#### [REQUIRED ACTION]
Extract the complete data exactly as given.
+++ DATA RECORDS
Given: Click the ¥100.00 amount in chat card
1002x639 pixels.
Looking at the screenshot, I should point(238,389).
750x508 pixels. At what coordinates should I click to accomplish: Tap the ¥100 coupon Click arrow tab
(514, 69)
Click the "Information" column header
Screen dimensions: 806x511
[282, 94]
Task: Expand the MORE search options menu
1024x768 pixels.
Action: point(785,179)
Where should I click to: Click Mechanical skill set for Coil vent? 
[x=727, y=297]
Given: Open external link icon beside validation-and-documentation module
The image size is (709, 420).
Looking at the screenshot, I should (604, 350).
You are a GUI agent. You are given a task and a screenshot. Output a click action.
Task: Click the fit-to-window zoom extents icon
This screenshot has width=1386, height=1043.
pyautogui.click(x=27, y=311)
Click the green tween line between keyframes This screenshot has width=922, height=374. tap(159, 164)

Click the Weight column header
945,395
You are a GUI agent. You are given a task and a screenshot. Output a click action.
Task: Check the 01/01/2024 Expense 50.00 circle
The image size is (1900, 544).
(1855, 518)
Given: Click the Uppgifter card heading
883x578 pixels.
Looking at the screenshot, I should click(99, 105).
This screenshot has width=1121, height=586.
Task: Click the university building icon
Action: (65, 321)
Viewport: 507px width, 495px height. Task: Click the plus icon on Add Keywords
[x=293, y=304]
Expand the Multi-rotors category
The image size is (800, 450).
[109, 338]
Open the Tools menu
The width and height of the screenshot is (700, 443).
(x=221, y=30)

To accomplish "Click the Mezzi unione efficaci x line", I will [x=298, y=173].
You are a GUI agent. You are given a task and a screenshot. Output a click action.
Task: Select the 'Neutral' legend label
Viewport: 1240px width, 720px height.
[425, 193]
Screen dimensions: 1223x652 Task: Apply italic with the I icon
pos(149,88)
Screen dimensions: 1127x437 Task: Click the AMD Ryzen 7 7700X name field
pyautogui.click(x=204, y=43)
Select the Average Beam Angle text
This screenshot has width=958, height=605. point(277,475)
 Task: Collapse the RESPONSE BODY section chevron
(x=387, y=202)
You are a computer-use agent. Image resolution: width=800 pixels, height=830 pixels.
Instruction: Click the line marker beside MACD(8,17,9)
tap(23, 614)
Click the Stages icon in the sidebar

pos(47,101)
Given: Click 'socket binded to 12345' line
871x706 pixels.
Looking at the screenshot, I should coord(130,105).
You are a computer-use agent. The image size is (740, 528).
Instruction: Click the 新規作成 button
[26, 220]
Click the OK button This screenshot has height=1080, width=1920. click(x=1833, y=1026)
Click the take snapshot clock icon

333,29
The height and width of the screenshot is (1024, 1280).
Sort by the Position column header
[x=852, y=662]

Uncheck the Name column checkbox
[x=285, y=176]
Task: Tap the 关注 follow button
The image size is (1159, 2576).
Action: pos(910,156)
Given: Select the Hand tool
++++++
#### [EXERCISE ANSWER]
Given: Click the ¥100.00 amount in chat card
1002x639 pixels.
Looking at the screenshot, I should point(238,389).
750x508 pixels. At what coordinates should I click to accomplish: Tap the ¥100 coupon Click arrow tab
(514, 69)
Click the "Information" column header
Screen dimensions: 806x511
[282, 94]
Task: Expand the MORE search options menu
1024x768 pixels.
Action: point(785,179)
Where should I click to: Click Mechanical skill set for Coil vent? 
[x=727, y=297]
Given: Open external link icon beside validation-and-documentation module
The image size is (709, 420).
Looking at the screenshot, I should (604, 350).
You are a GUI agent. You are given a task and a screenshot. Output a click action.
Task: Click the fit-to-window zoom extents icon
This screenshot has width=1386, height=1043.
pyautogui.click(x=27, y=311)
Click the green tween line between keyframes This screenshot has width=922, height=374. tap(159, 164)

Click the Weight column header
945,395
You are a GUI agent. You are given a task and a screenshot. Output a click action.
Task: Check the 01/01/2024 Expense 50.00 circle
The image size is (1900, 544).
(1855, 518)
Given: Click the Uppgifter card heading
883x578 pixels.
Looking at the screenshot, I should click(99, 105).
This screenshot has width=1121, height=586.
Task: Click the university building icon
Action: (65, 321)
Viewport: 507px width, 495px height. Task: Click the plus icon on Add Keywords
[x=293, y=304]
Expand the Multi-rotors category
The image size is (800, 450).
[109, 338]
Open the Tools menu
The width and height of the screenshot is (700, 443).
(x=221, y=30)

To accomplish "Click the Mezzi unione efficaci x line", I will [x=298, y=173].
You are a GUI agent. You are given a task and a screenshot. Output a click action.
Task: Select the 'Neutral' legend label
Viewport: 1240px width, 720px height.
[425, 193]
Screen dimensions: 1223x652 Task: Apply italic with the I icon
pos(149,88)
Screen dimensions: 1127x437 Task: Click the AMD Ryzen 7 7700X name field
pyautogui.click(x=204, y=43)
Select the Average Beam Angle text
This screenshot has width=958, height=605. point(277,475)
 Task: Collapse the RESPONSE BODY section chevron
(x=387, y=202)
You are a computer-use agent. Image resolution: width=800 pixels, height=830 pixels.
Instruction: Click the line marker beside MACD(8,17,9)
tap(23, 614)
Click the Stages icon in the sidebar

pos(47,101)
Given: Click 'socket binded to 12345' line
871x706 pixels.
Looking at the screenshot, I should coord(130,105).
You are a computer-use agent. The image size is (740, 528).
Instruction: Click the 新規作成 button
[26, 220]
Click the OK button This screenshot has height=1080, width=1920. click(x=1833, y=1026)
Click the take snapshot clock icon

333,29
The height and width of the screenshot is (1024, 1280).
Sort by the Position column header
[x=852, y=662]

Uncheck the Name column checkbox
[x=285, y=176]
Task: Tap the 关注 follow button
The image size is (1159, 2576).
Action: pos(910,156)
Given: Select the Hand tool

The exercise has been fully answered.